For the end of July, this was a fairly busy week for the Court of Appeal. Topics covered included family law, professional negligence, professional misconduct, vexatious litigants, dismissal for delay, unjust enrichment (office pool lottery winnings), breach of contract and construction law. The Kaynes v BP decision is perhaps the most noteworthy, as it is the first time I can recall seeing a court lift a stay of proceedings granted for want of jurisdiction/forum non conveniens as a result of the foreign court refusing to hear the case that had been stayed in Ontario in favour of that foreign court. Of further note is the court's decision to grant Constable Forcillo bail pending the appeal from his conviction.

Have a great long weekend.

Civil Decisions

Southwestern Sales Corporation Limited v. Spurr Bros. Ltd., 2016 ONCA 590

[Hoy A.C.J.O., Brown and Huscroft JJ.A]

Counsel: J. Cooke, for the appellant G. Morga, for the respondent

Keywords: Construction Law, Civil Procedure, Dismissal for Delay, Rules of Civil Procedure, Rule 48.14(7), Setting Aside, Status Hearings, Faris v. Eftimovski

Facts:

In December 2000, the appellant registered six claims for lien against properties owned by the respondents. To obtain an order vacating the claims for lien, the respondents paid into court approximately $330,000. In January 2001, the appellant commenced six lien actions on its lien claims. In January 2003, the appellant filed its trial record. However, it then commenced the breach of trust action. Periods of activity were followed by long periods of inactivity. Status hearings were scheduled, only to be adjourned by the appellant or to have the appellant fail to meet the deadlines set. The trial was set for September 2009, but did not proceed. In 2012, the actions were struck from the trial list. More status hearings were scheduled, only to be adjourned at the appellant's request. Throughout, the appellant was represented by counsel.

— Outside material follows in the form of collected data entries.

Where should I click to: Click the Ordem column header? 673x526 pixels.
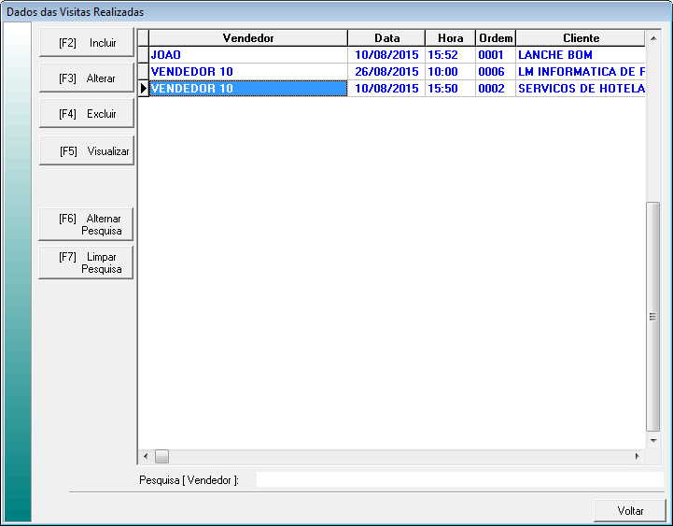(496, 38)
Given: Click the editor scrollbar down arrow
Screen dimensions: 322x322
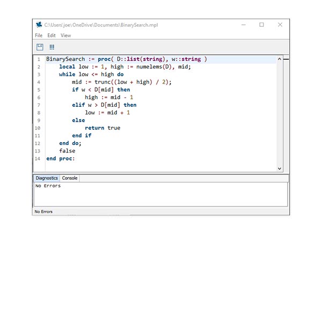Looking at the screenshot, I should coord(279,168).
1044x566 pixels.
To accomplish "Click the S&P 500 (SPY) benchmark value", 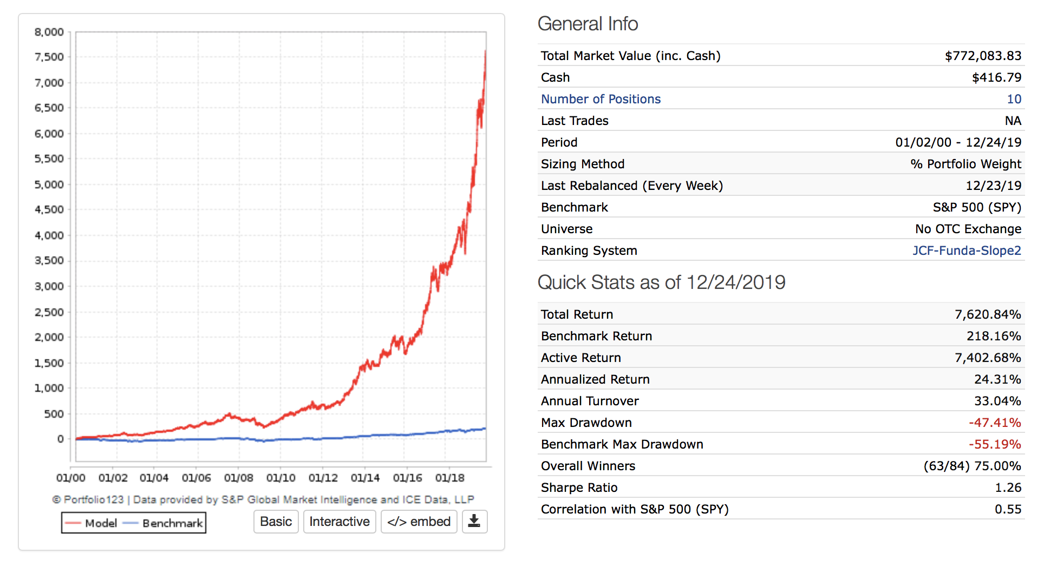I will [x=977, y=207].
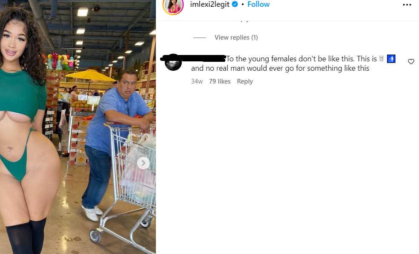
Task: Click the yellow umbrella in the post photo
Action: (x=90, y=76)
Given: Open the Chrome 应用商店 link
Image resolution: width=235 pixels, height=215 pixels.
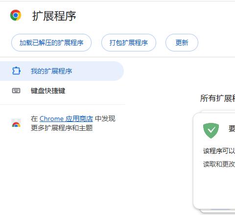Looking at the screenshot, I should [66, 119].
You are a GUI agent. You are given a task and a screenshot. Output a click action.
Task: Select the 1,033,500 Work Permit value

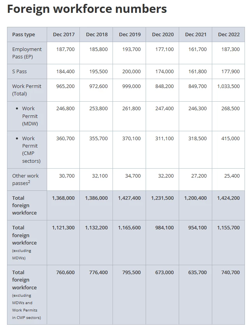pyautogui.click(x=229, y=86)
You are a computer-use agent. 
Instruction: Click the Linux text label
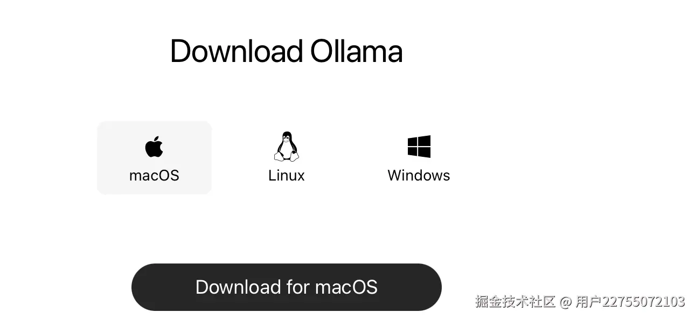(x=286, y=176)
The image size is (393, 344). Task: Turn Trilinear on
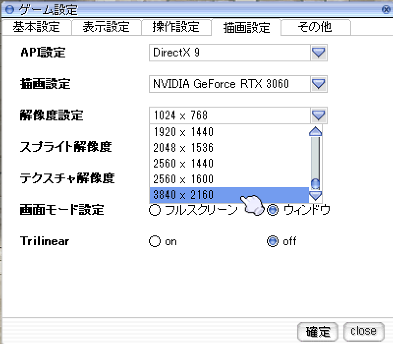click(155, 241)
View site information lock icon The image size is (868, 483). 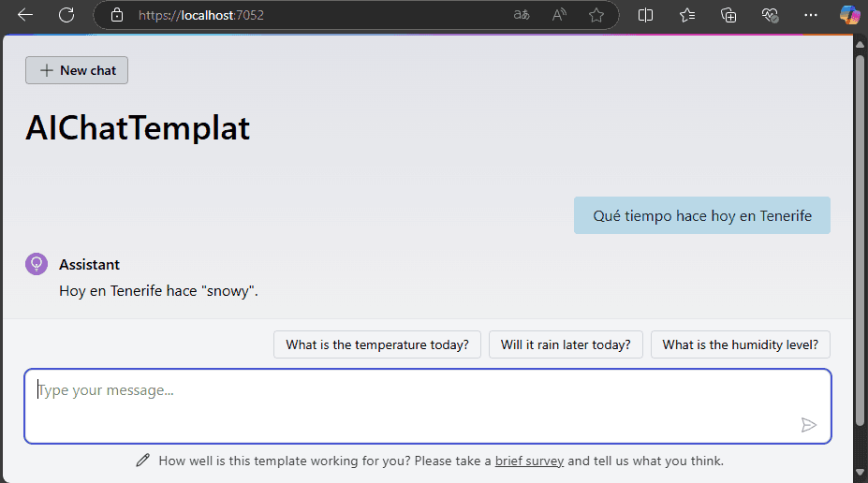pos(117,15)
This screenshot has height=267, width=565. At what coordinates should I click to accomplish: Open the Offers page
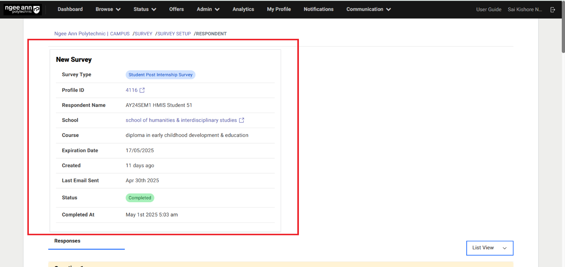tap(176, 9)
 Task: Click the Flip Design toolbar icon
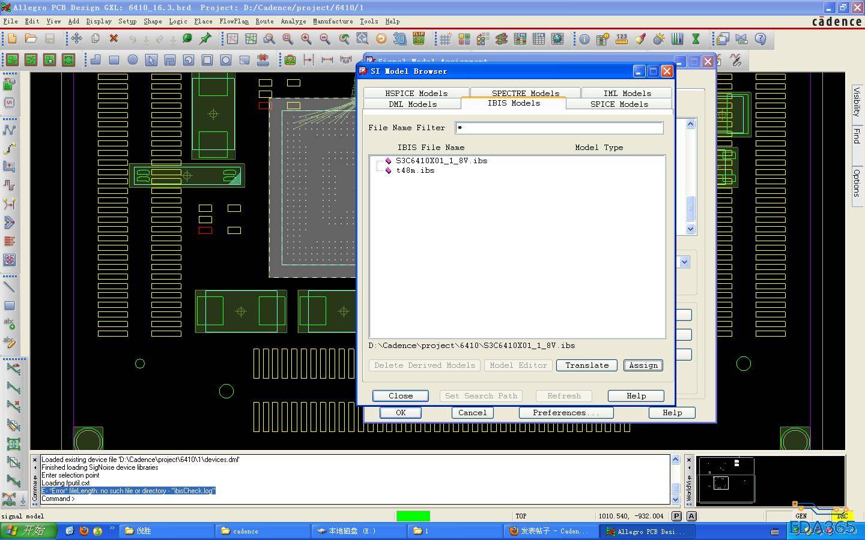[x=418, y=39]
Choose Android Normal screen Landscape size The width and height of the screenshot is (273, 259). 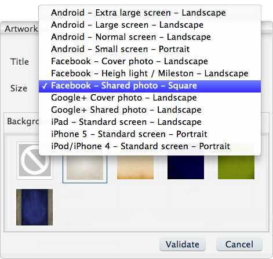pos(150,37)
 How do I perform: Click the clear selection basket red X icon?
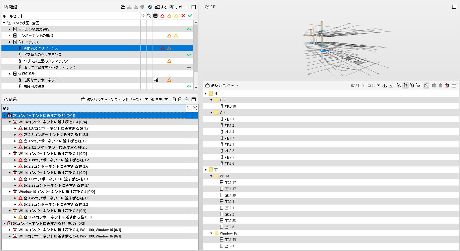pos(447,85)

Eventually a status hearing was scheduled for October 6, 2014, peremptory to the appellant. No one appeared for the appellant; the actions were dismissed by

Master Pope. It transpired that counsel for the appellant had surrendered his licence to the Law Society of Upper Canada about two months before the October 2014 status hearing.

The respondents then secured payment of the monies out of court. When the respondents sought to garnish the appellant's bank account to satisfy unpaid cost orders, that galvanized the appellant and it sprang into action. It retained new counsel, and there is no dispute new counsel moved expeditiously to set aside the dismissal order of Master Pope. The motion judge dismissed the appellant's motion.

Issues:

1) Did the motion judge apply the wrong test for a motion to set aside a dismissal order made at a status hearing pursuant to rule 48.14(7)?

2) Did the motion judge err in failing to accept the appellant's explanation for its delay?

Holding:

Appeal dismissed.

Reasoning:

No. Although the motion judge did not cite the case that sets out the applicable test, Faris v. Eftimovski, 2013 ONCA 360, her reasons disclose her analysis focused on and applied the correct legal principles. Under the Faris test, a plaintiff seeking to set aside a dismissal order made at a status hearing must demonstrate two things: (i) there was an acceptable explanation for its delay and (ii) if the action were allowed to proceed, the defendant will suffer no non-compensable prejudice. The analysis of the motion judge addressed both these matters; she did not fail to apply the proper legal principles. 2. No. The motion judge was correct to conclude that the appellant had not provided a reasonable explanation for its delay. A lien claim and breach of trust claim are onerous for defendants and it causes the defendants prejudice if there is lengthy delay. The fact that the (i) the appellant did not know about the status hearing; (ii) its former counsel represented the respondents were delaying the actions or the matter was progressing or it would soon settle; and (iii) it did not know its counsel had surrendered his licence to practice law, is not sufficient to amount to an adequate explanation for the delay as they raise more questions than they answer. Also, being misled by counsel about the status of the action is not an excuse for such delay, especially where the party is a commercial entity. The appellant bore primary responsibility for the progress of the actions they commenced. Retaining a lawyer to represent it in the actions does not lessen this obligation. This obligation requires a party to take reasonable steps to supervise its counsel's work to ensure there would be an expeditious determination of the actions on their merits. Also, the appellant failed to meet the expectation that a commercial plaintiff would produce concrete evidence describing the steps it had taken to supervise its counsel's handling of its actions.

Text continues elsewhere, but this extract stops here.